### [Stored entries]
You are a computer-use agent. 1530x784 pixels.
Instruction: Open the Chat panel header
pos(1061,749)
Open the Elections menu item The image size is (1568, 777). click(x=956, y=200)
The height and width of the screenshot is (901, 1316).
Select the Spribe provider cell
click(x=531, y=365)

---

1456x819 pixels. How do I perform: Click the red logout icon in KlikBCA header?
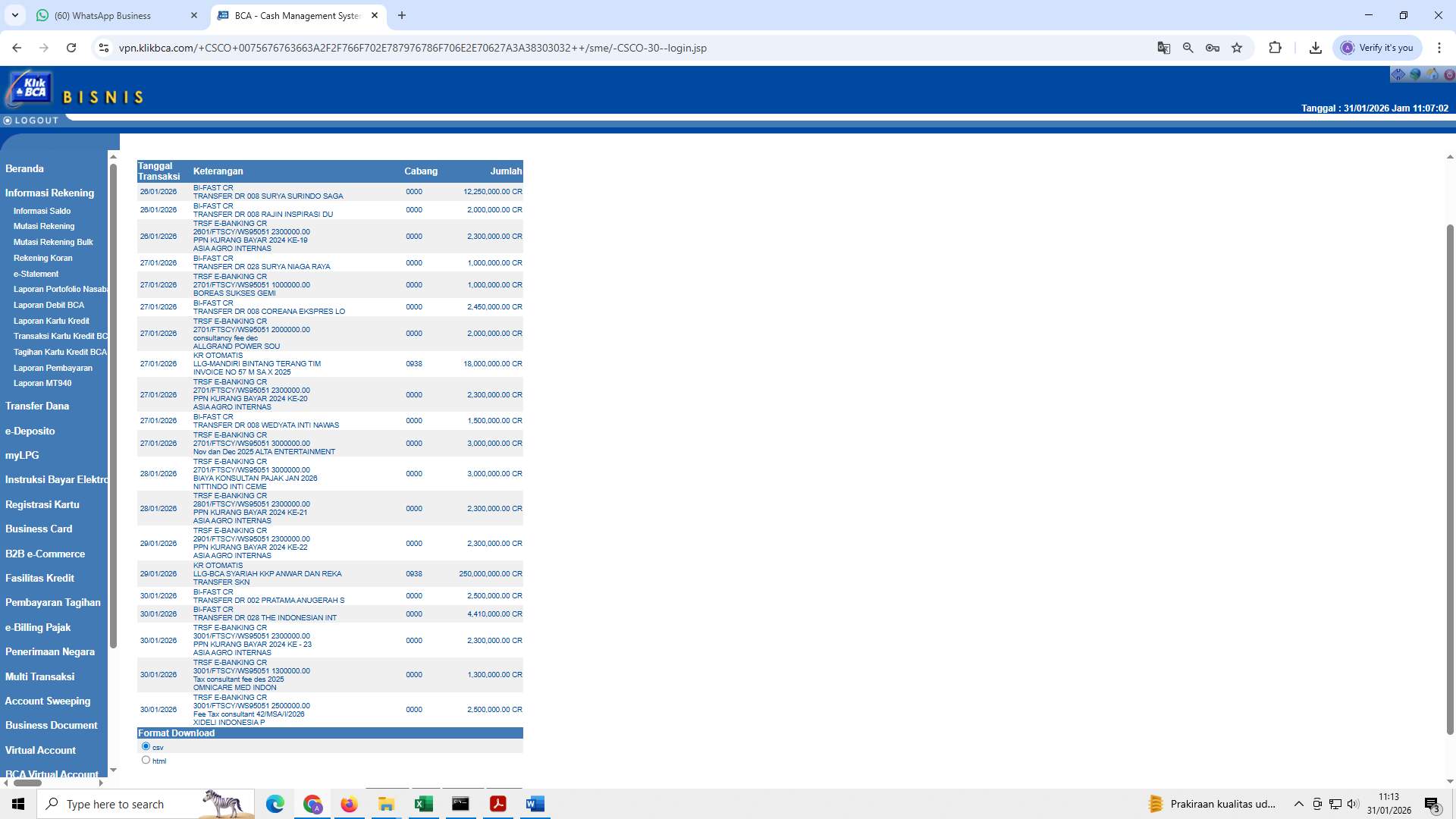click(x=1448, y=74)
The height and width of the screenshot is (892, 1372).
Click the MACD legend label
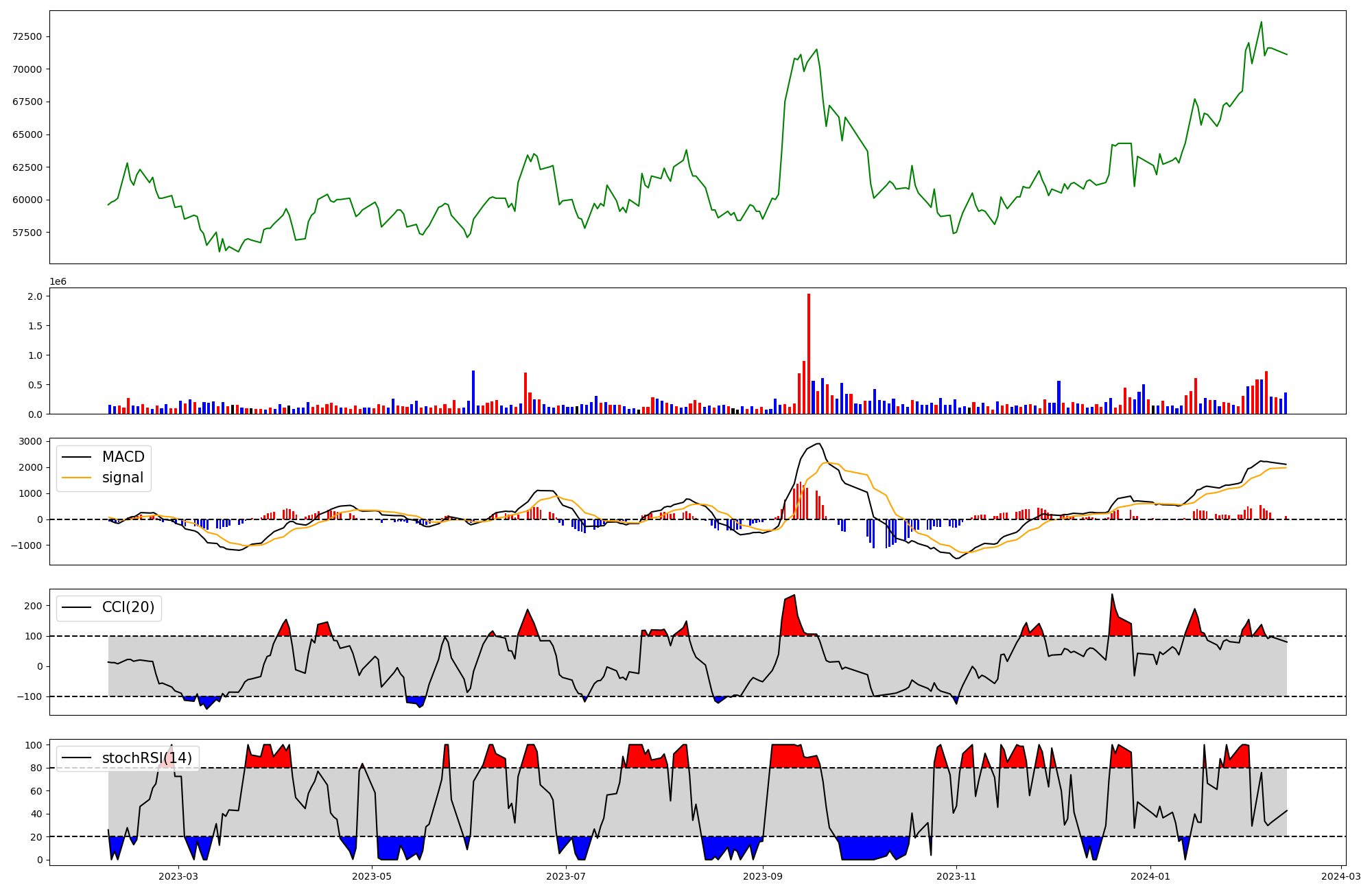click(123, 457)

---

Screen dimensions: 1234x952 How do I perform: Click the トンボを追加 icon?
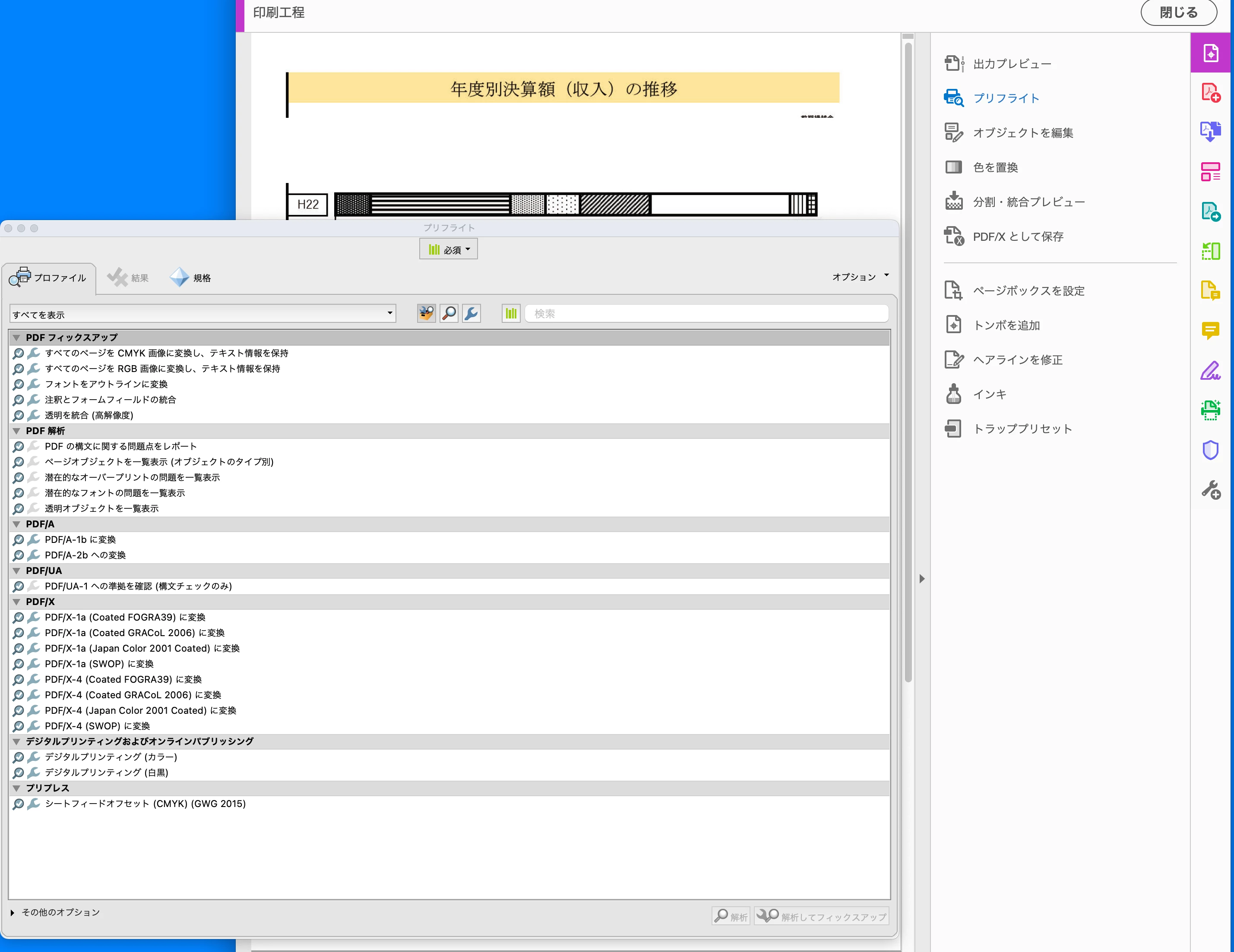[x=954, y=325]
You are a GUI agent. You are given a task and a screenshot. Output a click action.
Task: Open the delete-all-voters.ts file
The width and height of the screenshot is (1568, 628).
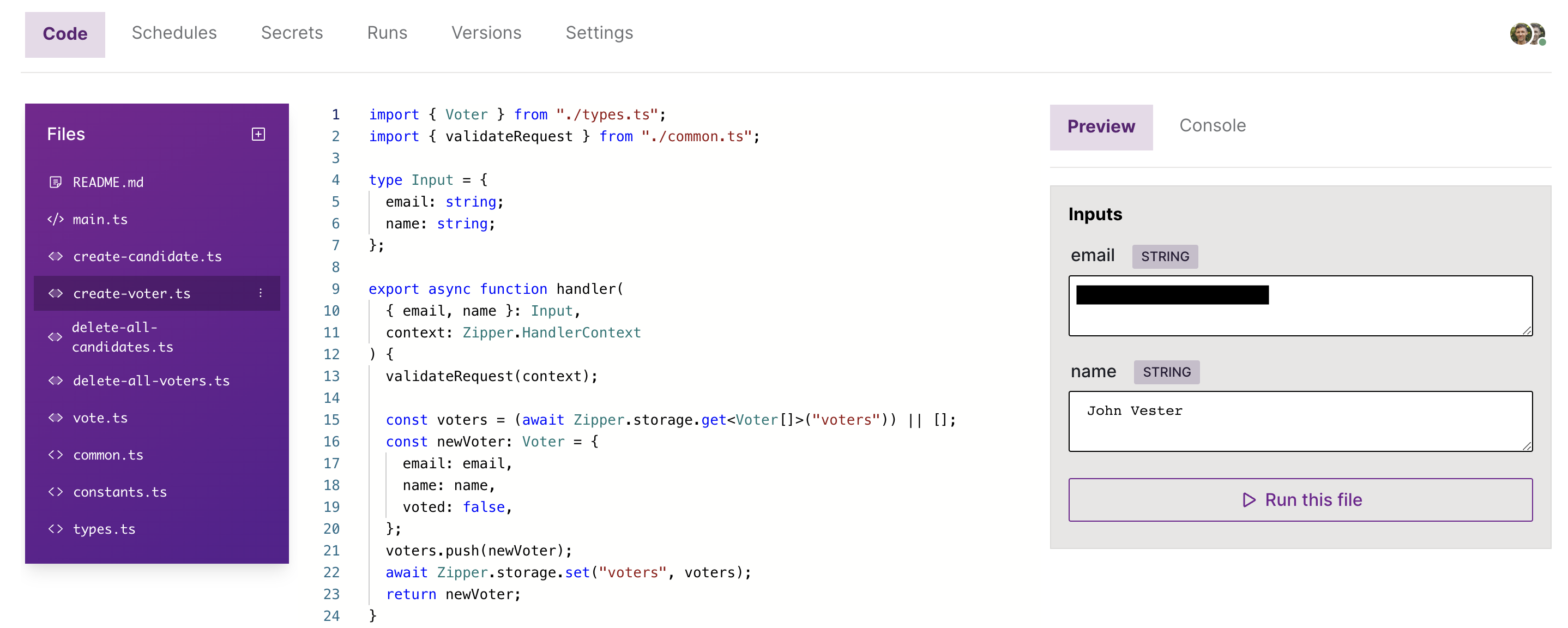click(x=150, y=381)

### [EXERCISE PROMPT]
Those lines of the records that contain the string "agent" should be identified and copied.

### [RESULT]
You are a computer-use agent. 1530x784 pixels.
You are a GUI agent. You are given a task and a screenshot. Output a click action.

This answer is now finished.